**Source document**
McIlroy's sorry to fans but no regrets over Trump round
Rory McIlroy apologised "to anyone I p****d off" for playing with President Donald Trump, but maintained that it was a chance he was simply not going to turn down.
Still, the issue has clouded his return to competitive action after a seven-week absence with a fractured rib.
McIlroy's mind should have been dominated by the build-up to the WGC Mexico Championship as he tries to gain match fitness for the Masters in six weeks' time, but instead he has felt forced to respond to the critics who think he should not have given Trump his company for 18 holes a week ago last Saturday.
The outrage on social media was such that McIlroy released a statement last Friday saying the claims that he was a "fascist and a bigot" were "quite ridiculous" and that "playing a round of golf" was not "a political statement" or an "endorsement".
The 27-year-old was in a more conciliatory mood when entering the media centre at the Club de Golf Chapultepec, but his message was the same: "I have no regrets."
"I was a little taken aback (with the reaction), although we all know how the campaign went and how divisive it was," McIlroy said.
"I just approached it as a round of golf. And to go there and see 30 secret service and 30 cops and snipers in the trees… well, it was just a surreal experience for me. That was part of the reason I wanted to go and play.
"If it had been President Obama, I would have played. I've played with President Clinton, I've spent time with President Bush.
"I just wanted to have an experience that I might not ever get again - playing golf with a sitting president. And I actually enjoyed myself and had a good time.
"I'm sorry if I p****d people off, but I felt I was in a position where I couldn't really do anything but say yes, respect the office even if you don't respect the guy that's in it."
McIlroy also revealed that he shared lunch with Tiger Woods, the stricken 14-time Major winner, last week.
As Woods still struggles to relaunch his career because of crippling back problems, McIlroy told himself that his own situation could be that much more worse.

**Supplied records**

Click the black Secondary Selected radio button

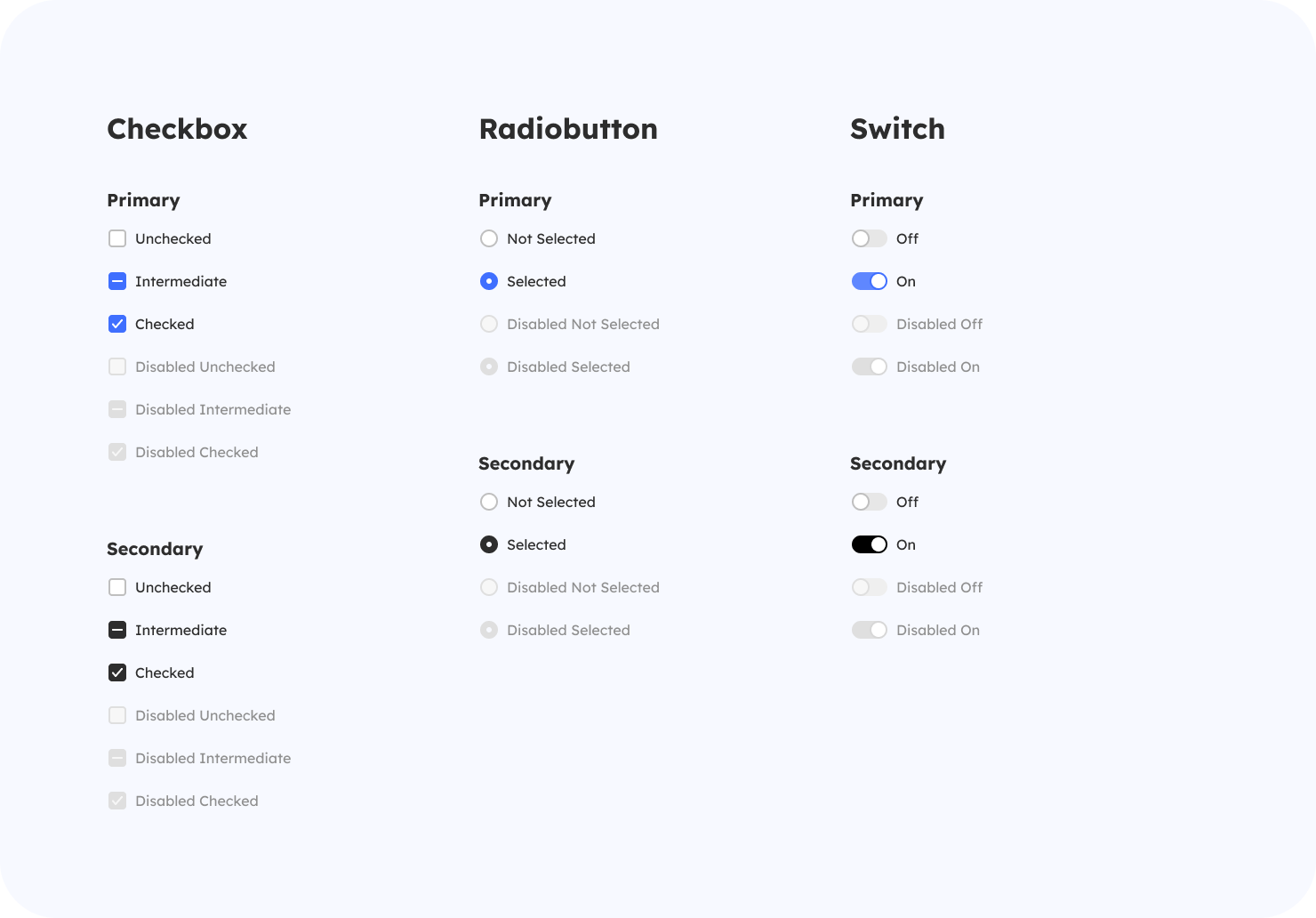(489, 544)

...

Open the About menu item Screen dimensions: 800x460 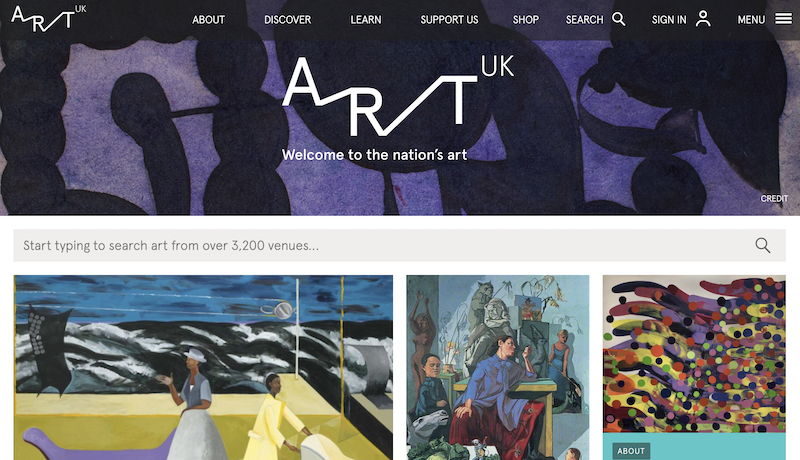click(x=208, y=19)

* * *

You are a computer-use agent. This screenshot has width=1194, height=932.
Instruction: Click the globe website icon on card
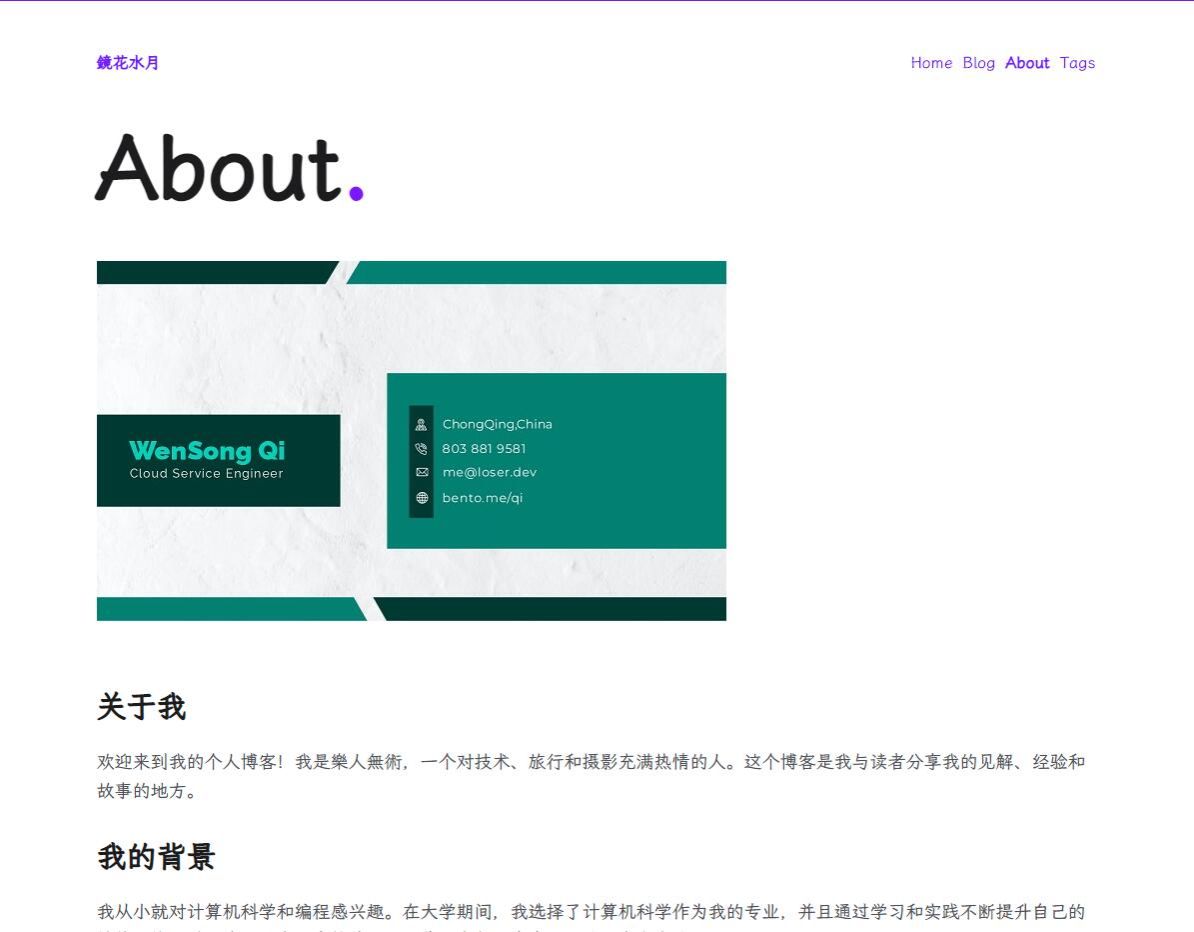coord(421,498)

**Tasks to carry out**
a - Name every U.S. president mentioned in the article about McIlroy and the Trump round.
b - Reproduce the section of the McIlroy article that opens with the words containing "McIlroy's sorry to" and closes with "ago last Saturday.".
c - Write the next stretch of the article about McIlroy and the Trump round, picking up after its final sentence.
The listing plays no part in this work.

**Results for each task**
a - Donald Trump, Obama, Clinton, Bush

b -
McIlroy's sorry to fans but no regrets over Trump round
Rory McIlroy apologised "to anyone I p****d off" for playing with President Donald Trump, but maintained that it was a chance he was simply not going to turn down.
Still, the issue has clouded his return to competitive action after a seven-week absence with a fractured rib.
McIlroy's mind should have been dominated by the build-up to the WGC Mexico Championship as he tries to gain match fitness for the Masters in six weeks' time, but instead he has felt forced to respond to the critics who think he should not have given Trump his company for 18 holes a week ago last Saturday.

c -
But then, it has been difficult for McIlroy since the scan revealed the full extent on his injury after his first outing of the season at the South African Open.
As he patiently went through his rehab, he had to see the likes of Dustin Johnson, Jordan Spieth, Justin Thomas, Hideki Matsuyama and Rickie Fowler all win tournaments.
These are his peers, the class against which he is measured and he could not help but feel on the outside. "It was tough watching them all win while I couldn't get out there," he said.
A win this week is maybe too much to expect - particularly as he is still wearing protective strapping - but if he was to prevail here on Sunday and Johnson was to finish outside the top three then McIlroy would reclaim the top spot in the rankings.
McIlroy, however, is thinking longer term. "I've played two tournaments in 17 weeks so it's good that I get to play four rounds here, see where my game is and then from there I can start to think about the Masters," he said.
Meanwhile, the R&A and the USGA, golf's two governing bodies, will today announce the first amendments in the highly anticipated modernisation of the rulebook.
They include cutting the time allotted to find a ball from five minutes to three and allowing spike marks to be repaired on greens.
The R&A and USGA hope to bring the rules into effect on January 1, 2019.
Players will also be permitted to drop a ball from any height when taking relief rather than the current stipulation of shoulder height and the use of club lengths for taking relief will be eliminated.